**To do**
Copy out the records below, substituting "labeled item" for "named target" wherever it occurs and leaving everything else unchanged.

**Given entries**

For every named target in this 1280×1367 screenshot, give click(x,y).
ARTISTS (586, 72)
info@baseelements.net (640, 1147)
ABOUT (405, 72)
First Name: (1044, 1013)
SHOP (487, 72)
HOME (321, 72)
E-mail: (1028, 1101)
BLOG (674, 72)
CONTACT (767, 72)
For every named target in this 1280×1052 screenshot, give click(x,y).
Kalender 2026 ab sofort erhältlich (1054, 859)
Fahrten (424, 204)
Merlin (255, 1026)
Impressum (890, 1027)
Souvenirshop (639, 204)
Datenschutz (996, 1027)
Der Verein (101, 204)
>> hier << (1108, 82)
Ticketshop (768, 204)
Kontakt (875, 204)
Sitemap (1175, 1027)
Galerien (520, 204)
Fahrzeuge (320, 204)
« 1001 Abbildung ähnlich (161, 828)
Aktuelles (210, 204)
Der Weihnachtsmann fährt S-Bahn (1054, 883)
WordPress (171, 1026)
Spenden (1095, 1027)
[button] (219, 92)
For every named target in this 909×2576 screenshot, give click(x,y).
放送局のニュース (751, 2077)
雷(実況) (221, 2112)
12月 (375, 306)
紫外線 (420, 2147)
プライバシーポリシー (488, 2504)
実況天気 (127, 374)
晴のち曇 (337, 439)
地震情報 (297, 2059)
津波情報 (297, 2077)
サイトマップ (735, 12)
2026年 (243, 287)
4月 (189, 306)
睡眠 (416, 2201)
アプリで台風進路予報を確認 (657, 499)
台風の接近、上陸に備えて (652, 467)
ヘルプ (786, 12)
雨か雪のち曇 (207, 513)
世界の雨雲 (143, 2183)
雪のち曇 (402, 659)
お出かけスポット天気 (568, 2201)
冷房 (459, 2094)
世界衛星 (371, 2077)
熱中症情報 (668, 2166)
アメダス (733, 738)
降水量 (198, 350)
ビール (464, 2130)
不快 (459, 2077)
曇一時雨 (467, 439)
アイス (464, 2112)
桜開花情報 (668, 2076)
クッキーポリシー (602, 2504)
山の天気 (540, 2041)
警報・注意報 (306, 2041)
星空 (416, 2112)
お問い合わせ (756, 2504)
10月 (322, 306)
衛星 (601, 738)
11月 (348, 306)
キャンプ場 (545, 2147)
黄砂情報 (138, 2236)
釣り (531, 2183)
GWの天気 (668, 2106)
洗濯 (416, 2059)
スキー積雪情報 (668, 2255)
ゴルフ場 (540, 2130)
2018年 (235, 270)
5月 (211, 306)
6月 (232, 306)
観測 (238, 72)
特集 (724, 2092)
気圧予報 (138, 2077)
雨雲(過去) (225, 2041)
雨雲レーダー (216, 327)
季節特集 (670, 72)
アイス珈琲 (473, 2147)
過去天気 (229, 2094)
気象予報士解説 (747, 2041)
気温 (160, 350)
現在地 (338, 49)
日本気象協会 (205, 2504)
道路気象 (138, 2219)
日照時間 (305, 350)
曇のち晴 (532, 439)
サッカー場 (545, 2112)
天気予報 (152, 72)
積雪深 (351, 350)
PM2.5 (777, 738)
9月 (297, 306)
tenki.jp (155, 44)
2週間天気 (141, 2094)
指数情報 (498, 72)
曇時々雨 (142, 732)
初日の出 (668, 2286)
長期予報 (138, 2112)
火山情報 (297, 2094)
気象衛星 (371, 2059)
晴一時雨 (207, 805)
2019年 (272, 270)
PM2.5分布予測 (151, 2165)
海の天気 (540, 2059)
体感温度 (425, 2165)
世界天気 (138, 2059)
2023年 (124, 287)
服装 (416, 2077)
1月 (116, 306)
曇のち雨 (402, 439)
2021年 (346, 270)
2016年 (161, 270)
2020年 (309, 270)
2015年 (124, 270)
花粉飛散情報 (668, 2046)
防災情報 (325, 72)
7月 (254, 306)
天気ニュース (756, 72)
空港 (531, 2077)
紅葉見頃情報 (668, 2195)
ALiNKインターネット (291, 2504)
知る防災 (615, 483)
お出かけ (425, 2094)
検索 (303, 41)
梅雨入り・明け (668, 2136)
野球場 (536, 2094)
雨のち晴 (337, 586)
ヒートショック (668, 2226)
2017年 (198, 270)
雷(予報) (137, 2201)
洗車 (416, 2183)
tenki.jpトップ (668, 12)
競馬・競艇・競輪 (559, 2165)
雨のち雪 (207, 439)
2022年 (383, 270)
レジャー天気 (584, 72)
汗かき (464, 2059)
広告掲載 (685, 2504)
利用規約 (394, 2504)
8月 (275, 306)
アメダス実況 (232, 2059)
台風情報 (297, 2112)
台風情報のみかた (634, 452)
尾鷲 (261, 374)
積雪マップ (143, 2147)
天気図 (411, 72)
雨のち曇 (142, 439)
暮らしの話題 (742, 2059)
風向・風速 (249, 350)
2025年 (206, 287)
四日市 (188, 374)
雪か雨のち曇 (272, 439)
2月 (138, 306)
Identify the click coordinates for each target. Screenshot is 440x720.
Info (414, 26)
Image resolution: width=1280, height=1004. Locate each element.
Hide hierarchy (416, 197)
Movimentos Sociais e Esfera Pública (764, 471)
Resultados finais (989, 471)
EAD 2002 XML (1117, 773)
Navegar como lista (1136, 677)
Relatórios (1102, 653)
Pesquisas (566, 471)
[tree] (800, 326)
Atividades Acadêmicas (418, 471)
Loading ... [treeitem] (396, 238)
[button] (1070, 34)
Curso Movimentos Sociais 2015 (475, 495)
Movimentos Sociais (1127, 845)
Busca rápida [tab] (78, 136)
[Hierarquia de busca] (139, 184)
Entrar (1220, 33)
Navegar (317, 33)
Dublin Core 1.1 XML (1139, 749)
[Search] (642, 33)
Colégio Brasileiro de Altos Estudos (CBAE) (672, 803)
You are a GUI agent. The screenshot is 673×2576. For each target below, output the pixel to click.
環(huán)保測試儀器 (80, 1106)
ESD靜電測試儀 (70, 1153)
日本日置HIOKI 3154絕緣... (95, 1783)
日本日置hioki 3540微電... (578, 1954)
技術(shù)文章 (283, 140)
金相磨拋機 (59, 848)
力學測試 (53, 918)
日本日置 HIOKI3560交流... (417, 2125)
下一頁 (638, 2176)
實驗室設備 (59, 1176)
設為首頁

**Task response**
For every labeled item in this 1280×1367 screenshot, give click(x,y).
ARTISTS (586, 72)
info@baseelements.net (640, 1147)
ABOUT (405, 72)
First Name: (1044, 1013)
SHOP (487, 72)
HOME (321, 72)
E-mail: (1028, 1101)
BLOG (674, 72)
CONTACT (767, 72)
For every labeled item in this 1280×1052 screenshot, give click(x,y).
Kalender 2026 ab sofort erhältlich (1054, 859)
Fahrten (424, 204)
Merlin (255, 1026)
Impressum (890, 1027)
Souvenirshop (639, 204)
Datenschutz (996, 1027)
Der Verein (101, 204)
>> hier << (1108, 82)
Ticketshop (768, 204)
Kontakt (875, 204)
Sitemap (1175, 1027)
Galerien (520, 204)
Fahrzeuge (320, 204)
« 1001 Abbildung ähnlich (161, 828)
Aktuelles (210, 204)
Der Weihnachtsmann fährt S-Bahn (1054, 883)
WordPress (171, 1026)
Spenden (1095, 1027)
[button] (219, 92)
For every labeled item in this 909×2576 screenshot, give click(x,y).
放送局のニュース (751, 2077)
雷(実況) (221, 2112)
12月 (375, 306)
紫外線 (420, 2147)
プライバシーポリシー (488, 2504)
実況天気 (127, 374)
晴のち曇 (337, 439)
地震情報 (297, 2059)
津波情報 (297, 2077)
サイトマップ (735, 12)
2026年 (243, 287)
4月 (189, 306)
睡眠 (416, 2201)
アプリで台風進路予報を確認 (657, 499)
台風の接近、上陸に備えて (652, 467)
ヘルプ (786, 12)
雨か雪のち曇 (207, 513)
世界の雨雲 (143, 2183)
雪のち曇 (402, 659)
お出かけスポット天気 (568, 2201)
冷房 (459, 2094)
世界衛星 (371, 2077)
熱中症情報 (668, 2166)
アメダス (733, 738)
降水量 (198, 350)
ビール (464, 2130)
不快 (459, 2077)
曇一時雨 (467, 439)
アイス (464, 2112)
桜開花情報 (668, 2076)
クッキーポリシー (602, 2504)
山の天気 (540, 2041)
警報・注意報 (306, 2041)
星空 (416, 2112)
お問い合わせ (756, 2504)
10月 (322, 306)
衛星 (601, 738)
11月 (348, 306)
キャンプ場 (545, 2147)
黄砂情報 (138, 2236)
釣り (531, 2183)
GWの天気 (668, 2106)
洗濯 (416, 2059)
スキー積雪情報 (668, 2255)
ゴルフ場 (540, 2130)
2018年 (235, 270)
5月 (211, 306)
6月 (232, 306)
観測 (238, 72)
特集 (724, 2092)
気圧予報 (138, 2077)
雨雲(過去) (225, 2041)
雨雲レーダー (216, 327)
季節特集 (670, 72)
アイス珈琲 (473, 2147)
過去天気 (229, 2094)
気象予報士解説 (747, 2041)
気温 (160, 350)
現在地 (338, 49)
日本気象協会 (205, 2504)
道路気象 (138, 2219)
日照時間 (305, 350)
曇のち晴 (532, 439)
サッカー場 (545, 2112)
天気予報 (152, 72)
積雪深 (351, 350)
PM2.5 (777, 738)
9月 (297, 306)
tenki.jp (155, 44)
2週間天気 (141, 2094)
指数情報 (498, 72)
曇時々雨 (142, 732)
初日の出 (668, 2286)
長期予報 (138, 2112)
火山情報 (297, 2094)
気象衛星 (371, 2059)
晴一時雨 (207, 805)
2019年 (272, 270)
PM2.5分布予測 (151, 2165)
海の天気 (540, 2059)
体感温度 (425, 2165)
世界天気 (138, 2059)
2023年 (124, 287)
服装 (416, 2077)
1月 (116, 306)
曇のち雨 (402, 439)
2021年 (346, 270)
2016年 (161, 270)
2020年 (309, 270)
2015年 (124, 270)
花粉飛散情報 (668, 2046)
防災情報 (325, 72)
7月 (254, 306)
天気ニュース (756, 72)
空港 (531, 2077)
紅葉見頃情報 (668, 2195)
ALiNKインターネット (291, 2504)
知る防災 (615, 483)
お出かけ (425, 2094)
検索 (303, 41)
梅雨入り・明け (668, 2136)
野球場 (536, 2094)
雨のち晴 (337, 586)
ヒートショック (668, 2226)
2017年 (198, 270)
雷(予報) (137, 2201)
洗車 (416, 2183)
tenki.jpトップ (668, 12)
競馬・競艇・競輪 (559, 2165)
雨のち雪 (207, 439)
2022年 (383, 270)
レジャー天気 (584, 72)
汗かき (464, 2059)
広告掲載 (685, 2504)
利用規約 (394, 2504)
8月 (275, 306)
アメダス実況 (232, 2059)
台風情報 (297, 2112)
台風情報のみかた (634, 452)
尾鷲 (261, 374)
積雪マップ (143, 2147)
天気図 (411, 72)
雨のち曇 (142, 439)
暮らしの話題 (742, 2059)
風向・風速 (249, 350)
2025年 (206, 287)
四日市 (188, 374)
雪か雨のち曇 (272, 439)
2月 (138, 306)
Identify the click coordinates for each target. Screenshot is 440x720.
Info (414, 26)
Image resolution: width=1280, height=1004. Locate each element.
Hide hierarchy (416, 197)
Movimentos Sociais e Esfera Pública (764, 471)
Resultados finais (989, 471)
EAD 2002 XML (1117, 773)
Navegar como lista (1136, 677)
Relatórios (1102, 653)
Pesquisas (566, 471)
[tree] (800, 326)
Atividades Acadêmicas (418, 471)
Loading ... [treeitem] (396, 238)
[button] (1070, 34)
Curso Movimentos Sociais 2015 (475, 495)
Movimentos Sociais (1127, 845)
Busca rápida [tab] (78, 136)
[Hierarquia de busca] (139, 184)
Entrar (1220, 33)
Navegar (317, 33)
Dublin Core 1.1 XML (1139, 749)
[Search] (642, 33)
Colégio Brasileiro de Altos Estudos (CBAE) (672, 803)
You are a GUI agent. The screenshot is 673×2576. For each target below, output the pixel to click.
環(huán)保測試儀器 (80, 1106)
ESD靜電測試儀 (70, 1153)
日本日置HIOKI 3154絕緣... (95, 1783)
日本日置hioki 3540微電... (578, 1954)
技術(shù)文章 (283, 140)
金相磨拋機 (59, 848)
力學測試 (53, 918)
日本日置 HIOKI3560交流... (417, 2125)
下一頁 (638, 2176)
實驗室設備 (59, 1176)
設為首頁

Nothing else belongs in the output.